How the Legislative Assembly works

The Legislative Assembly is the seat of elected government in the Northwest Territories. Members are elected every four years from each of the 19 ridings to serve in a unique consensus government. 

Once MLAs are elected, one of the first tasks of the Assembly is to elect the Speaker, Premier and Members of Executive Council, or Cabinet, from among its members. This occurs in public in the Territorial Leadership Committee.

The Speaker presides over debates in the Chamber, maintains order, and ensures that proceedings are conducted fairly and according to established rules. The Premier assigns portfolios to Members of the Executive Council who are responsible for the operations and direction of government departments and implementing government policies and priorities.
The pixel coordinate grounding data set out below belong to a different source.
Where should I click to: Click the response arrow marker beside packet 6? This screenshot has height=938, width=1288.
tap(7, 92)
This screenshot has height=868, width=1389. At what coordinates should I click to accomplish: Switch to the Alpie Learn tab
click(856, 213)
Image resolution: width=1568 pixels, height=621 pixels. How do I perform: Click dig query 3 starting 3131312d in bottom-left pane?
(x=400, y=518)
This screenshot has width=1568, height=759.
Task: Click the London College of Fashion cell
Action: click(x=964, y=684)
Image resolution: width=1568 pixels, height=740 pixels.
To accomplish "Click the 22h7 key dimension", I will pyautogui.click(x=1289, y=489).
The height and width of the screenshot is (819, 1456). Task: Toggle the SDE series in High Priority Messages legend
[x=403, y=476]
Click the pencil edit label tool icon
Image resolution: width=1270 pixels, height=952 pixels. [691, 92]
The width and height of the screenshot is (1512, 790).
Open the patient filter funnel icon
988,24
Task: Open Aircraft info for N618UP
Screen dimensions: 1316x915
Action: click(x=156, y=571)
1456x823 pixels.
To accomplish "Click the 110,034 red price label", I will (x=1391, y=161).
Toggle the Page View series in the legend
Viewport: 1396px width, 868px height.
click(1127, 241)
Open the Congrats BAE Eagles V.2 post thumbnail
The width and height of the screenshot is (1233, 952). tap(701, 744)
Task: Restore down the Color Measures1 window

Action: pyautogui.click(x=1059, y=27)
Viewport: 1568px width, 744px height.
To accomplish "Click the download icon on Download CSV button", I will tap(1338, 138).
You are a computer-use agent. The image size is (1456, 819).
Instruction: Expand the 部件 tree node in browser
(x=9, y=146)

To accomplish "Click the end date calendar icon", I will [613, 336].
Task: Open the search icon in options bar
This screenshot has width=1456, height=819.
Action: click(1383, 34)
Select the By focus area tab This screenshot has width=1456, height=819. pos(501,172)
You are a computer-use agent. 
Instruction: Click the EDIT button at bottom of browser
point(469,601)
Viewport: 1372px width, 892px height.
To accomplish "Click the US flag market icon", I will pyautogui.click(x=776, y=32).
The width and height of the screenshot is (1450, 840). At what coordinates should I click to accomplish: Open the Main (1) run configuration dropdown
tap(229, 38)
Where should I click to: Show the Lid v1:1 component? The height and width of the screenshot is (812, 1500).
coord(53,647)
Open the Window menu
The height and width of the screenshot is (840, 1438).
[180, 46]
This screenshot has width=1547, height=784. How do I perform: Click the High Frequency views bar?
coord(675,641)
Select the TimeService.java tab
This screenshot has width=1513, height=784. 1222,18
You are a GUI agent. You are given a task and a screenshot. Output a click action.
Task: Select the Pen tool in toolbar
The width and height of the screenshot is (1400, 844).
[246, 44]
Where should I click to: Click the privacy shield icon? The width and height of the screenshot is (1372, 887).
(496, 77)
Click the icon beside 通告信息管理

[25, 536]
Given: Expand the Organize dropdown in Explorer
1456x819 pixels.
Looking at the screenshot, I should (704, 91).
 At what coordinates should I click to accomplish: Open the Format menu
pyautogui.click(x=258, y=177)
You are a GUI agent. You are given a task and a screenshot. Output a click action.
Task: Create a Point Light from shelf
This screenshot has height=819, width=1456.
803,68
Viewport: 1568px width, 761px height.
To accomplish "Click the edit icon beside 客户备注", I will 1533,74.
Like many other legislative bodies, the Legislative Assembly conducts much of its work through committees. These committees are responsible for examining proposed legislation, providing oversight of Government policies and operations, scrutinizing government actions, and conducting inquiries into various matters of public interest according to their mandates and the authority given to them by the Assembly. Committees allow for more in-depth analysis and discussion of issues.

MLAs propose, debate, and vote on legislation during sessions of the Assembly. Bills can be introduced on behalf of the Government by Members of Executive Council or by individual MLAs. Bills go through multiple readings and debates before being voted on. If a bill passes all required readings and receives a majority vote, it becomes law following assent by the Commissioner.

Overall, the Legislative Assembly of the Northwest Territories operates similarly to other Canadian legislative bodies, with a focus on democratic representation, accountability, and the enactment of laws for the benefit of the territory and its residents.